Consecutive composite numbers
When I took basic number-theory course there was this exercise to find 2000 consecutive numbers. And of course it's well known that the trick to take numbers of the form $$ (n+1)!+m, \quad 2 \leq m \leq n+1 $$ does the trick with $n=2000$. But these numbers are really huge which makes me think of the following question.
Is there a better way to construct consecutive composite numbers? With better I mean that is there a way to find smaller consecutive composites for each $n$? Or even the smallest?
Example: Smallest 3 consecutive composites are clearly $8,9,10$ but the formula gives us the numbers $26, 27, 28$ and even $14,15,16$ would be smaller. So I'm asking a way to find these smaller/smallest consecutive composites.
Solution 1:
Based on the ideas in Crostul's answer and my comment, I would suggest the following (not necessarily optimal) algorithm: Let $2000$ consecutive integers be denoted by $n, n+1,..., n+1999$. We will put conditions on $n$ so as to make all these integers composite.
(1) Require $n$ to be a multiple of $2$ (and greater than $2$). Then $n$, $n+2$, $n+4$,... are all composite. This condition is equivalent to $n\equiv 0\pmod{2}$.
(2) The first non multiple of $2$ is now $n+1$. So we'll require $3\mid n+1$. Then $n+1$, $n+4$,... are all divisible by $3$. This condition is equivalent to $n\equiv 2\pmod{3}$.
(3) At each subsequent step we determine the smallest integer in our sequence not yet known to be composite, and we force it to be a multiple of the next available prime. This will give us a congruence of the form $n\equiv t\pmod{p_k}$, where $p_k$ is the next available prime, and $t$ is some appropriate integer with $0\le t< p_k$.

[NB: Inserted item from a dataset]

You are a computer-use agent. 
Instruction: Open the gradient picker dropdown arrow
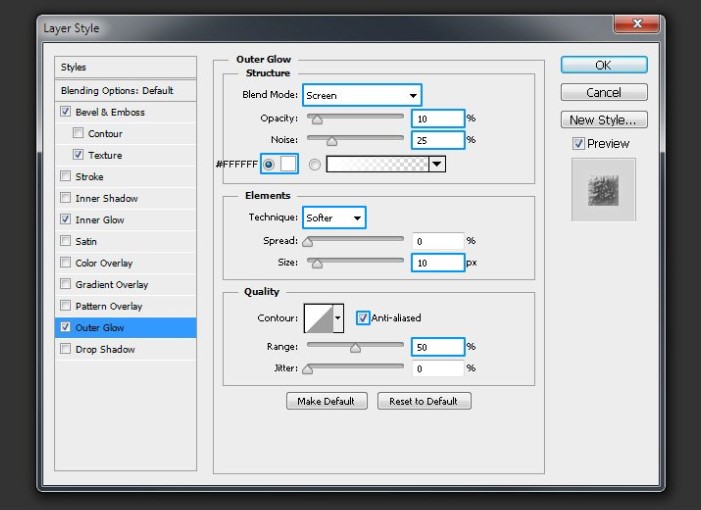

Eventually all of $n, n+1, ..., n+1999$ will have to be composite. We'll then have a biggish Chinese Remainder Theorem (CRT) problem to solve for $n$, but this CRT problem will not have anywhere near $2000$ congruences because of identifying so many composites at each step.
Solution 2:
Well, the tables do not yet go high enough, but look at Prime pair points slope approaches 1
and the websites mentioned. Experience and the Granville-Cramer conjectures suggest that, to get a prime gap of 2000, we should expect the prime at the beginning of the gap to be at least $$ e^{\sqrt {2000}} \approx e^{44.721} \approx 2.64 \cdot 10^{19}, $$ maybe a little bigger.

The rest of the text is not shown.